Je dresserai un bilan radicalement opposé du second programme de la mission, consacré à la prévention, car d'importantes mesures sont prises afin de rationaliser la gestion des agences sanitaires et de réaliser des économies structurelles. Les crédits alloués au programme « Prévention, sécurité sanitaire et offre de soins » s'élèvent ainsi à 501,5 millions d'euros, contre 515 millions en loi de finances initiale pour 2015, soit une baisse de 2,7 %. Son évolution réelle à plus long terme est cependant difficile à évaluer, car des compétences importantes, comme le financement de la formation médicale initiale, ainsi que plusieurs opérateurs – l'Agence technique de l'information sur l'hospitalisation (ATIH), la Haute Autorité de santé (HAS) et le Centre national de génotypage (CNG) –, rattachés antérieurement à la mission, ont été transférés depuis deux ans au budget de la sécurité sociale. L'ensemble de ces changements de périmètre représente environ 150 millions d'euros. Quant aux huit agences qui restent dans le giron de la mission, elles participeront encore en 2016 à l'effort de redressement des finances publiques : leurs subventions pour charges de service public diminuent de 3,7 % et elles rendront un total de 25 équivalents temps plein (ETP) sous plafond. Je salue, par ailleurs, la création de la nouvelle Agence nationale de santé publique qui, en regroupant l'Institut national de prévention et d'éducation pour la santé (INPES), l'Institut de veille sanitaire (InVS) et l'Établissement de préparation aux urgences sanitaires (EPRUS), marque une première étape en matière de mutualisation. De même, l'harmonisation budgétaire et comptable qui devrait être mise en oeuvre dès 2016 au sein des agences sanitaires, associée à un ambitieux projet d'uniformisation des systèmes d'information élaboré par la direction générale de la santé (DGS), constitue une évolution importante, conforme aux exigences de gestion auxquelles sont désormais soumis l'ensemble des opérateurs de l'État.

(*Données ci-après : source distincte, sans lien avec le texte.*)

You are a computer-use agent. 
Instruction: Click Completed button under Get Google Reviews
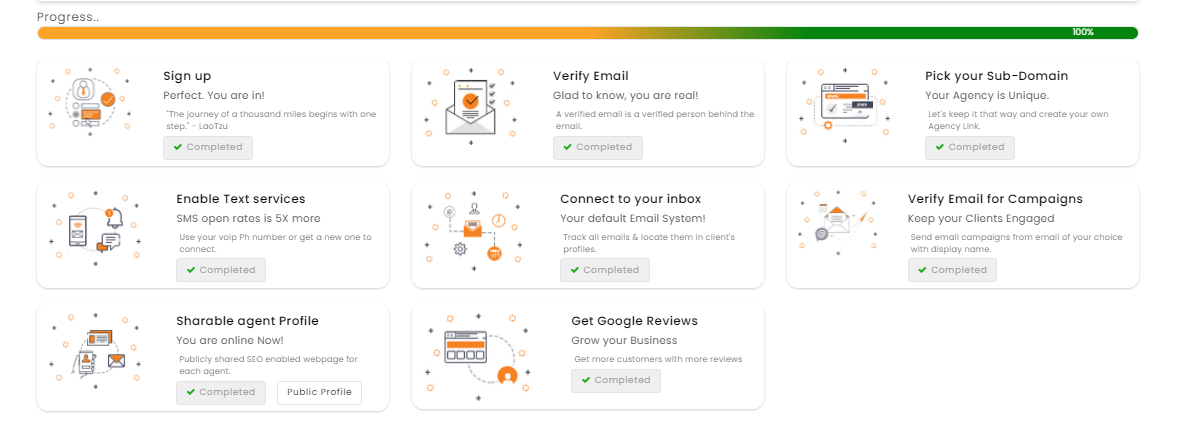615,381
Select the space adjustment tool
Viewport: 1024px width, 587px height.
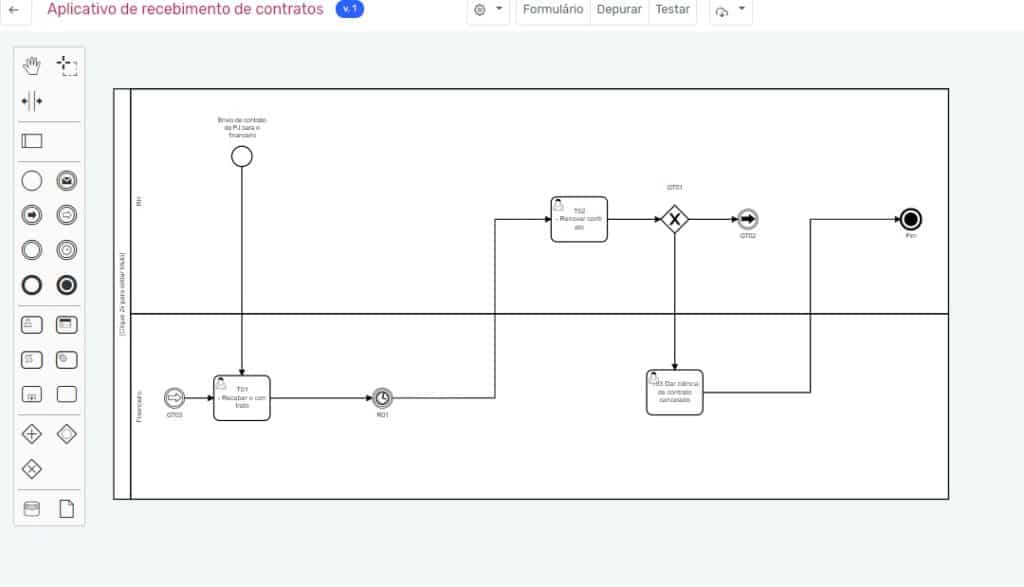[x=33, y=101]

Le contraste entre les deux programmes est donc, vous en conviendrez, saisissant, tant en termes d'évolution budgétaire que d'effort de rationalisation de la gestion. Je ne vous poserai donc qu'une seule question, madame la ministre, toujours la même : quand le Gouvernement prendra-t-il ses responsabilités en engageant avec courage une réforme de fond de l'AME ?

En conclusion, j'émets un avis défavorable à l'adoption des crédits de la mission « Santé ».